[TASK DETAILS]:
What you return must match the records word for word.

Segment Open

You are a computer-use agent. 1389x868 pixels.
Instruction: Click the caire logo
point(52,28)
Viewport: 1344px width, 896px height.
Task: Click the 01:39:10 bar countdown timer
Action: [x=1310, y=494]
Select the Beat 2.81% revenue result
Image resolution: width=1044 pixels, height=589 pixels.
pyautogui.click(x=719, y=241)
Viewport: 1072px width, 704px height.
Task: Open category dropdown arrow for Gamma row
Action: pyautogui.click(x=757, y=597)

Segment Closed

[WRITTEN REPLY]:
You are a computer-use agent. 1389x868 pixels.
Instruction: Click the caire logo
point(52,28)
Viewport: 1344px width, 896px height.
Task: Click the 01:39:10 bar countdown timer
Action: [x=1310, y=494]
Select the Beat 2.81% revenue result
Image resolution: width=1044 pixels, height=589 pixels.
pyautogui.click(x=719, y=241)
Viewport: 1072px width, 704px height.
Task: Open category dropdown arrow for Gamma row
Action: pyautogui.click(x=757, y=597)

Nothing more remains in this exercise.